Real-time NMR and methods to study large nucleic acid assemblies. (a) Schematic representation of the interconverting transcriptional intermediates of 2′dG-sensing riboswitch at transcript lengths 113 and 137 nt with and without ligand. Ligand binding slows the conformational exchange between the OFF and ON state below the transcription rate, triggering the OFF state function. The figure was adapted from [60]. (b) 1D imino spectra of the guanine-sensing riboswitch (GSR) aptamer domain (GSR^apt) of the Bacillus subtilis xpt-pbuX operon with (red) and without (blue) injection of hyperpolarized water (HyperW). The figure was adapted from [62]. (c) The 2D ¹³C-¹H HMQC spectrum of a nucleosome core particle (NCP) (shown is a cartoon representation of NCP, PDB ID 6ESF), in which the 153-bp Widom DNA is highly deuterated with ¹³CH₃-methyl labeled at five sites indicated by black circles.

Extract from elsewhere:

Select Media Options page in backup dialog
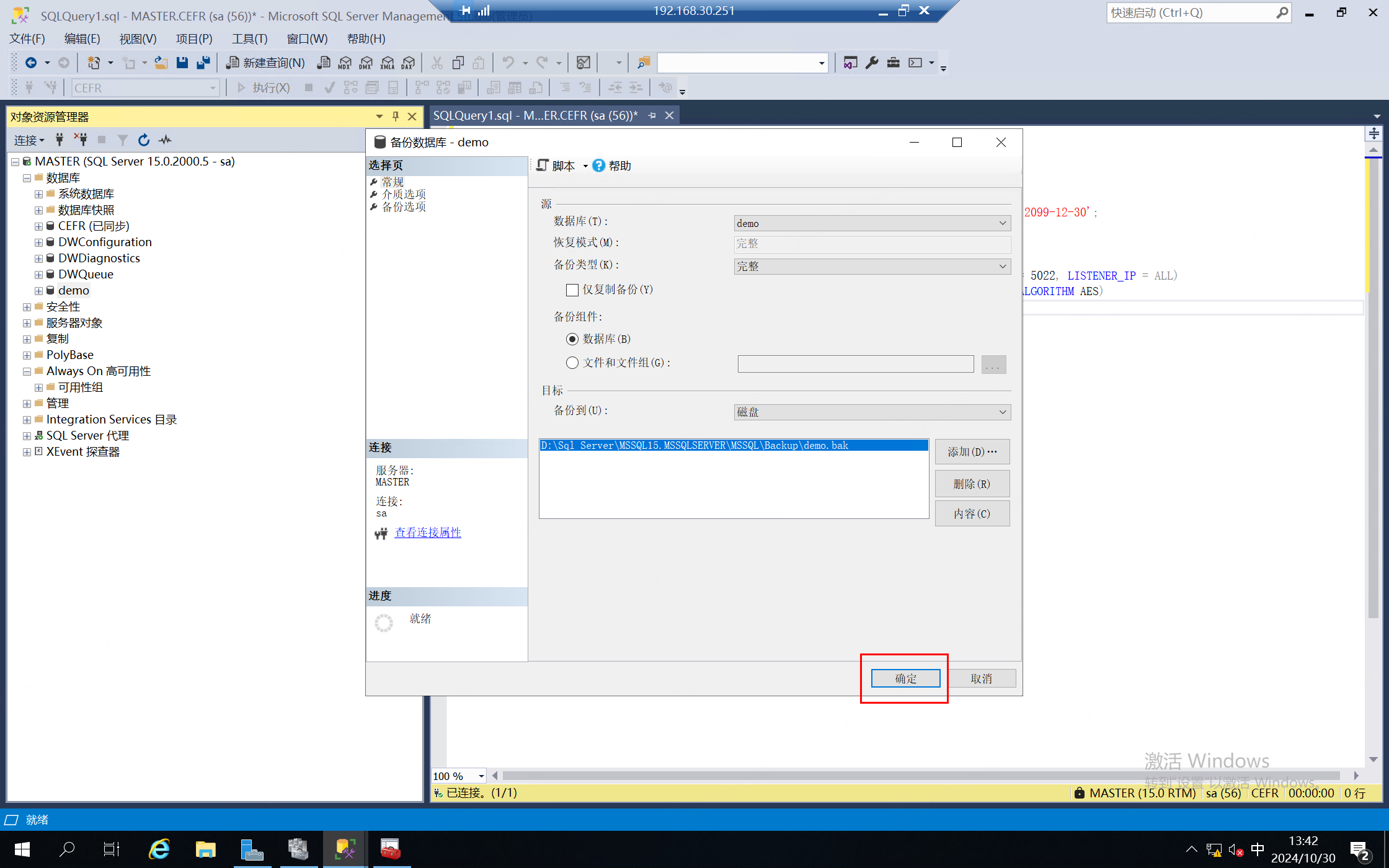The width and height of the screenshot is (1389, 868). [404, 194]
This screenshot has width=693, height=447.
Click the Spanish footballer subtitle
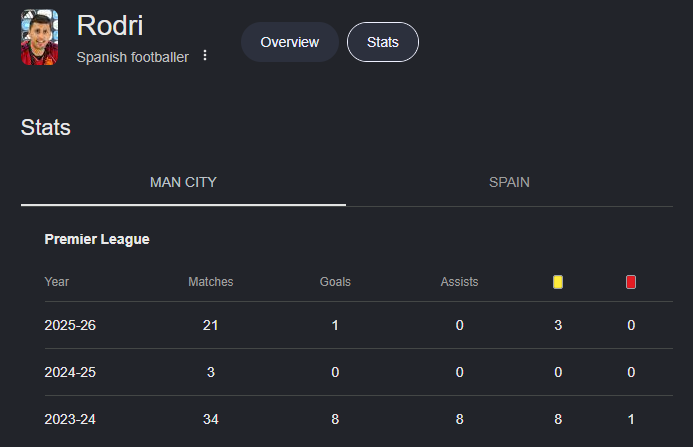click(x=133, y=57)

The methyl group resonances belonging to the DNA and protein components are shown in red and gray, respectively, with the positions of the m⁶A methyls aliased (*). The figure was adapted from [65]. (d) Recently developed ¹⁹F labeling schemes for nucleic acids. (e) 2D ¹⁹F-¹³C TROSY spectra of 5-fluorouracil (red) modified human hepatitis B virus encapsidation signal epsilon (hHBV ε) element. The figure was adapted from [72].